85 : ◆cnH487U/EY :2008/10/21(火) 23:54:07.81 ID:JRvUqXgBO
シュール嬢が紡いだ言葉はそれにかき消され、オレの耳には届かない。

だからオレに分かったのは、ブーンがその言葉に異常な反応を示した事と、それ以降奴が黙り込んでしまった事の二つだけ。

lw´‐ _‐ノv「……」

( ;^ω^)「……」

二人の間に流れる沈黙が、オレ達全員を包み込むかと思われる程の、長い沈黙の末。

lw´‐ _‐ノv「あぁ、そうだ。墓参り、だったな」

シュール嬢が思い出したように呟いた言葉に、オレ達はのろのろと動き出した。
90 : ◆cnH487U/EY :2008/10/21(火) 23:59:39.14 ID:JRvUqXgBO
('A`)「……」

瓦礫をまたぎ、ぬかるんだ地面を進み、軌道エレベーターの骸まで来て足を止める。

lw´‐ _‐ノv「ヒトの驕りか…ならばこれは、バベルの塔だな」

不意に零れたシュール嬢の言葉は、何を意味するのか。

('A`)「……」

ジョーカー。

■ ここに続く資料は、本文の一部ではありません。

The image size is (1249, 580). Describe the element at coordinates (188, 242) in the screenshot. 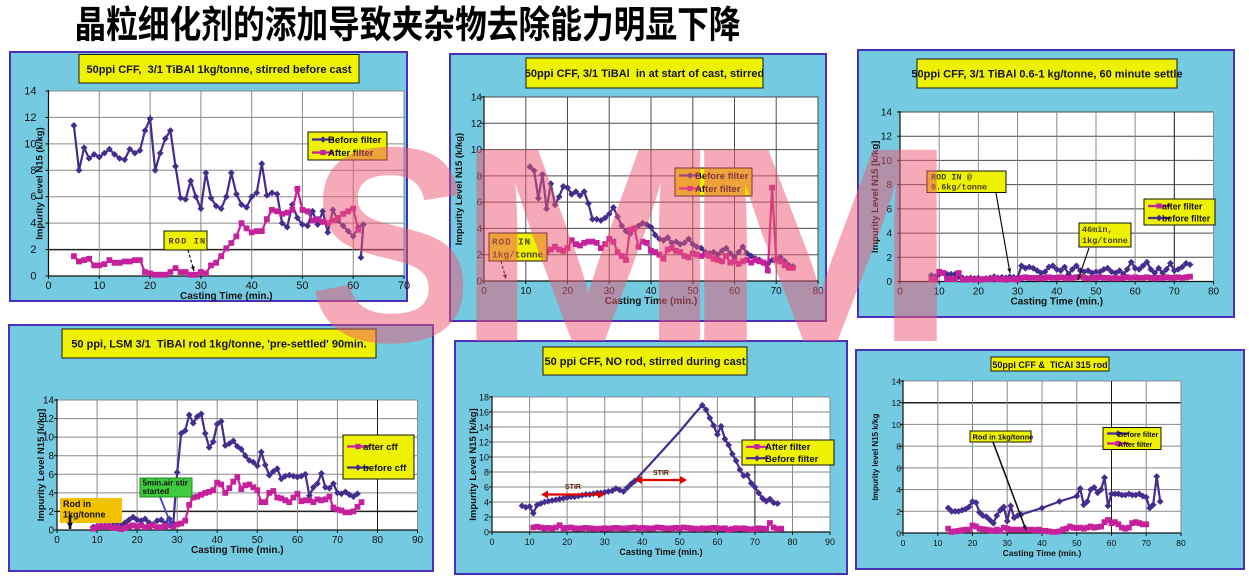

I see `svg-text: ROD IN` at that location.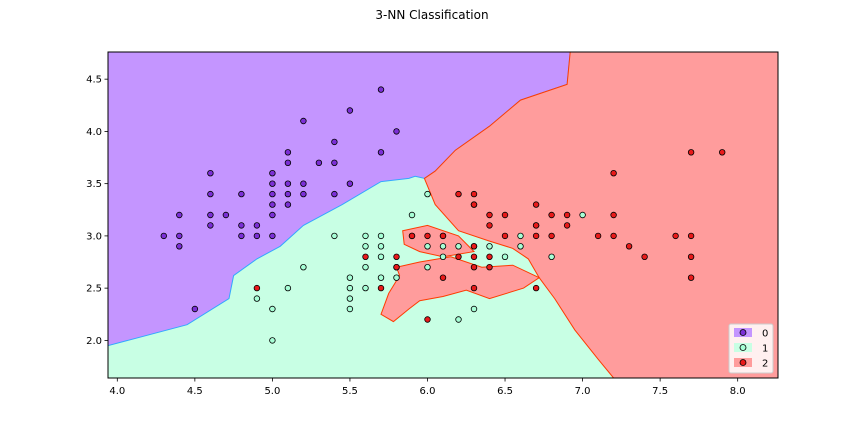 The image size is (864, 432). Describe the element at coordinates (94, 80) in the screenshot. I see `y-tick-label: 4.5` at that location.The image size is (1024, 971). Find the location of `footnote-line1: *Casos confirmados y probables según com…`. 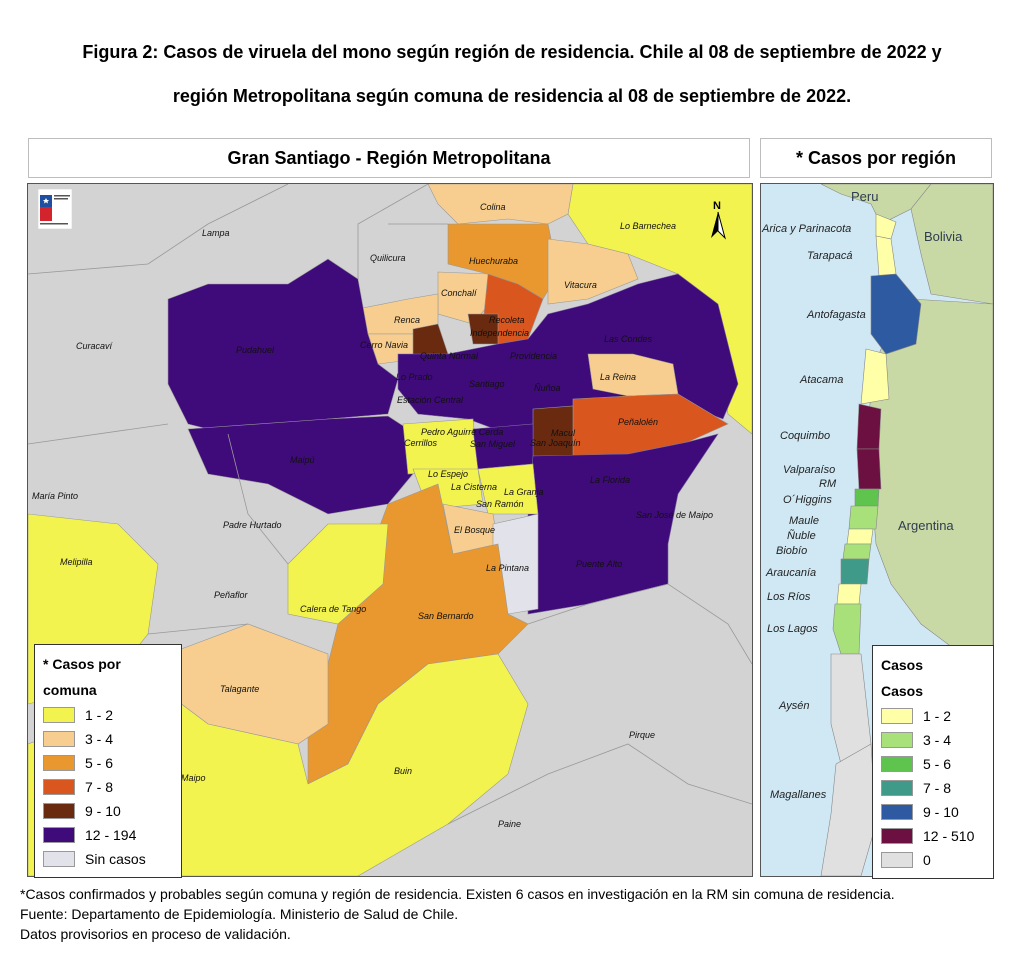

footnote-line1: *Casos confirmados y probables según com… is located at coordinates (458, 894).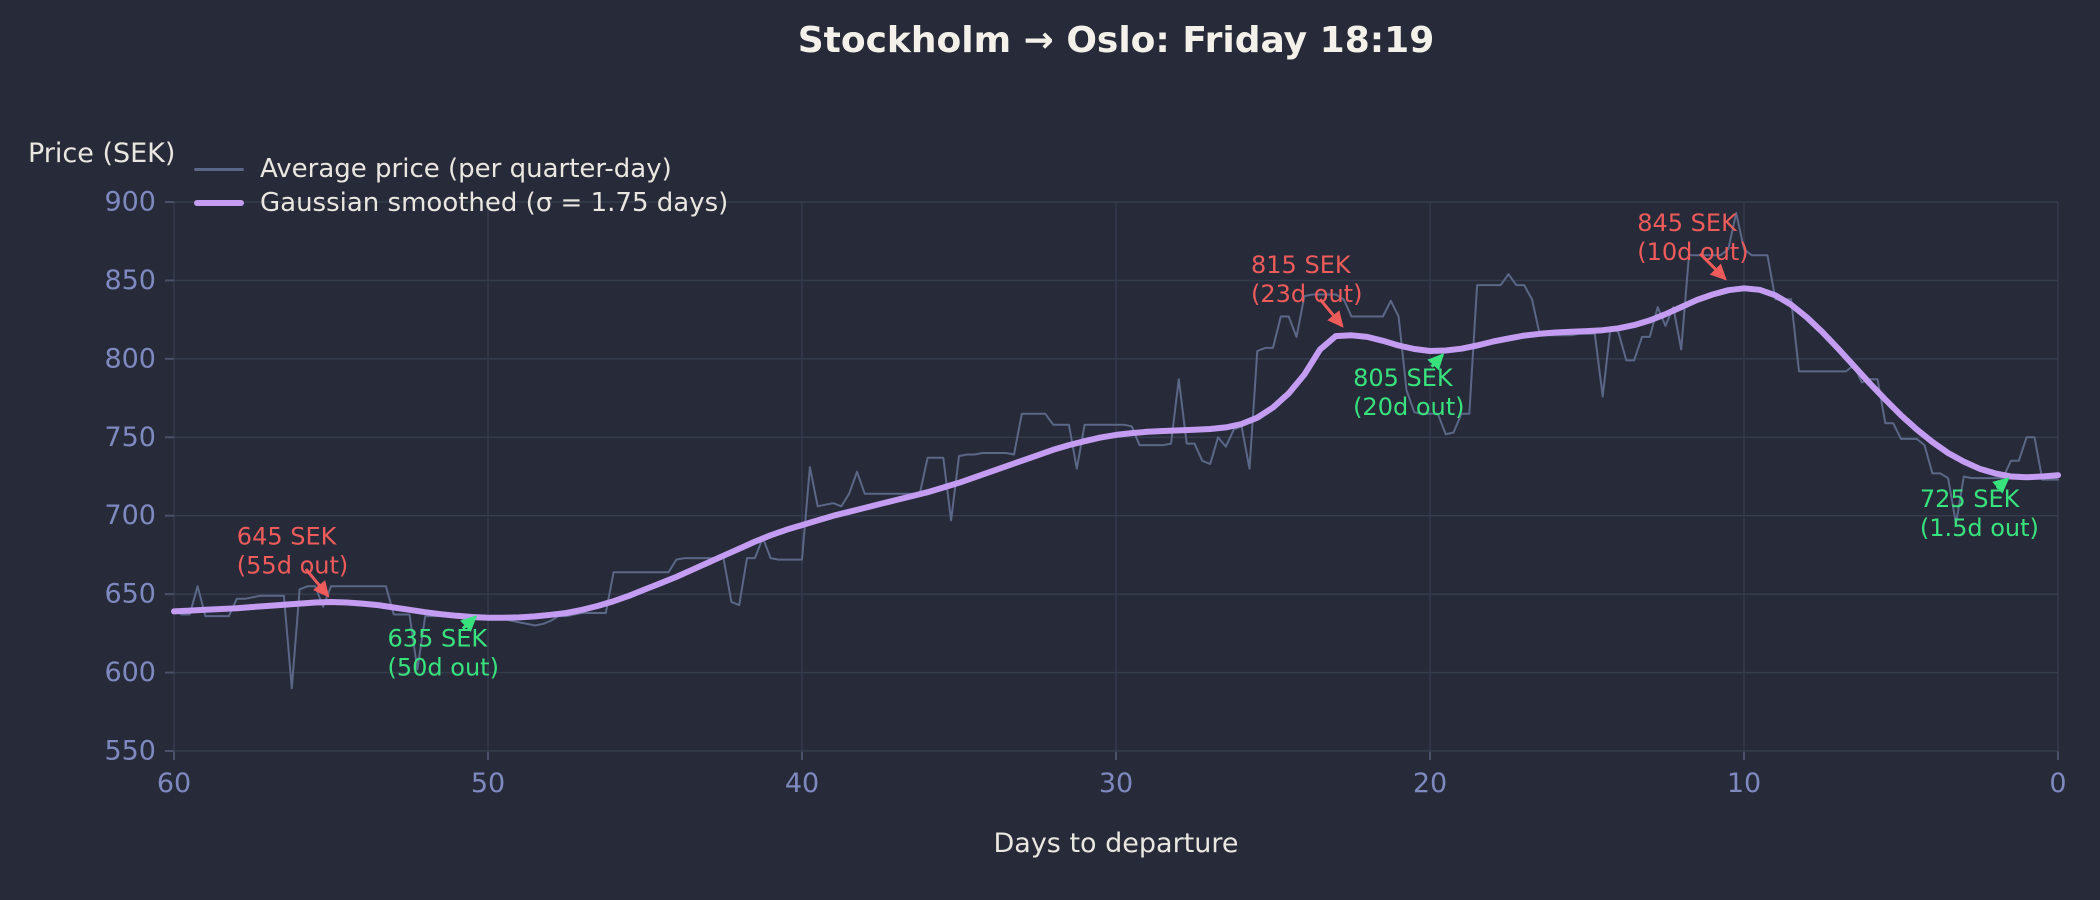 This screenshot has height=900, width=2100. Describe the element at coordinates (219, 203) in the screenshot. I see `smoothed-line-swatch` at that location.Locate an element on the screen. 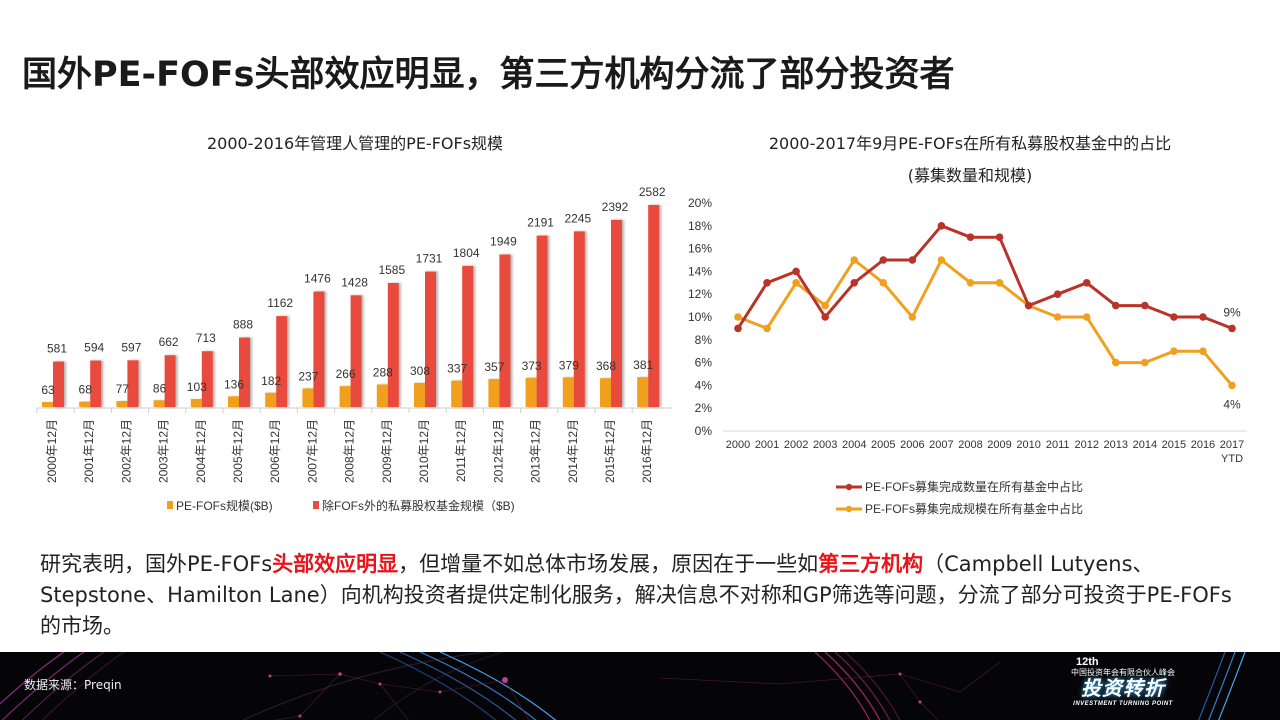  x-tick-label: 2013 is located at coordinates (1116, 445).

結局あいつは何だったのか。

アイスランドポピーの花束を、横たわるバベルの塔の前に供える。

('A`)「全ては“忘却の彼方”に消ゆ……か」

まさか自分の用意した皮肉にあざ笑われるとはな。

91 : ◆cnH487U/EY :2008/10/22(水) 00:01:55.69 ID:9JdQrpAHO
( ^ω^)「……」

隣のブーンを見やる。

( ^ω^)「……これも因縁、かお」

降りしきる雨の中、奴が呟いた言葉は何を思ってのものなのか。

その時のオレはそれがあまりに些細過ぎて気付けなかった。

後に「道化の謝肉祭事件」として世間を揺るがし、オレと、ハインリッヒの運命をも左右する程の出来事の……。

その、発端を告げる小さな小さな警鐘だったという事を。